9/11 Families Meet with Attorney General Eric Holder About Phone Hacking Scandal

Attorney General Eric Holder and FBI officials meet 9/11 family victims.

Aug. 24, 2011 — -- Attorney General Eric Holder met with a small group of 9/11 family members to discuss what he called "very disturbing" phone hacking allegations against Rupert Murdoch's News Corp. and its now-defunct newspaper, News of the World.

The U.S. look at the alleged hacking of phones of 9/11 victims and their family members comes just weeks after it was revealed that News of the World journalists engaged in a systemic conspiracy to pay bribes to British police and private investigators to hack into people's phones in Britain.

"It is fair to say we are pleased with the meeting with the attorney general," said Norman Siegel, an attorney who is representing some of the 9/11 families, after the meeting. "The allegations with regard to potential hacking of the 9/11 victims and their families is a very serious and substantial allegation.

"Hopefully the allegations turn out to be not true," Siegel said. "The 9/11 families have had too many tragedies already."

Holder met with the 9/11 families for about 75 minutes on at Justice Department headquarters along with Kevin Perkins, assistant director of the FBI's criminal investigative division and other officials.

The investigation is being run by Justice Department officials and FBI agents in New York and Washington, and assets from FBI headquarters.

"From everything we saw today it appears that the government is taking these allegations very seriously," said Peter Gadiel, whose son James died in New York during the Sept. 11 attacks.

Siegel said that the 9/11 family members who attended the meeting made three recommendations to the FBI and Justice Department officials. They were that the FBI get the 9/11 victims and family members cell phone numbers to see if the numbers were accessed after 9/11, that they expand the focus and scope of the investigation to look not only at cell phones but at computer records and emails, and that they look at news stories to see if personal information could only have come from hacking into phones or emails.

"I was very encouraged today," said Jim Riches, who lost his son, Jimmy, a fireman with New York Ladder Co. 114 and a first responder to the World Trade Center. "Eric Holder said this was disgusting if anybody has done it. Unconscionable. He did not, in any way, want anybody who has done [this] to get away with it.

"He promised us today that there would be full justice if these allegations are true," Riches said.

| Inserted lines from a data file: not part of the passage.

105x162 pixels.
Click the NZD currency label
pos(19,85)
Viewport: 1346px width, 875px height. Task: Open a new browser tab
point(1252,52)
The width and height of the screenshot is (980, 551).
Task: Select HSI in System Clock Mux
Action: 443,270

"This is such a high priority with the Department of Justice that the attorney general himself gets briefed on it every single day," said Charles Wolf, whose wife, Katherine, died at the World Trade Center.

Justice Department officials declined to discuss the scope of the investigation other than to say it was in its preliminary stages, but the Justice Department and the FBI have established a hotline for the 9/11 family members to report any tips or concerns to law enforcement.

The family members said Holder and the FBI officials did not disclose if a grand jury had been convened to review information in the investigation.